Trump recently called out some displeased former students by name in an ad. He then pulled out report cards filled out by students. All of the cards gave his seminars incredible ratings. On the website he set up to prove that his courses were legit, many more report cards are available.
What always struck me about his inclusion of the excellent surveys in his defense was that they were almost surely filled out at the end of the seminar, while the client was still hyped up from promises and networking, but before they realized they weren’t going to get any of the things Trump guaranteed to them. Now, The New York Times is reporting that the use of these reviews is even more flimsy because the high ratings are a result of coercion.
The Times interviewed a number of attendees who said that professors either begged them for positive reviews or stood directly in front of them and demanded a 5/5 rating, refusing to move until the student wrote it down. Graduation documents were withheld until students had given perfect ratings. At least one of the students claimed that after giving a negative review, staff called him on three separate occasions, hounding him to change it.

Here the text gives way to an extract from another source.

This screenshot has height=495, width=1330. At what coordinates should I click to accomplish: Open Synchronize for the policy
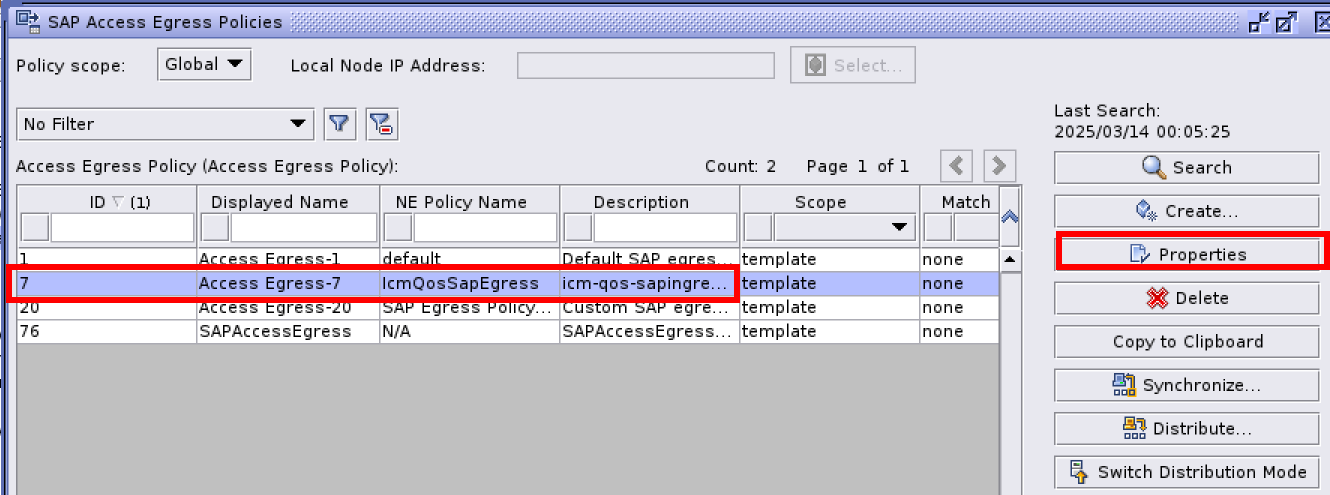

Trump’s lawyer, Daniel M. Petrocelli, dismissed the findings of the Times, which are echoed in court documents from the lawsuits against Trump and Trump University, insisting it was impossible to coerce 10,000 people into giving a good review if they didn’t want to.
One of the former students interviewed by the Times was Bob Guillo, whose glowing review of the course was read by Trump on camera during one of his efforts to defend himself against the allegations that he is a con man. Guillo told the paper that his instructor had begged for the top marks, saying Trump might not hire him to come back if he didn’t do well enough in ratings.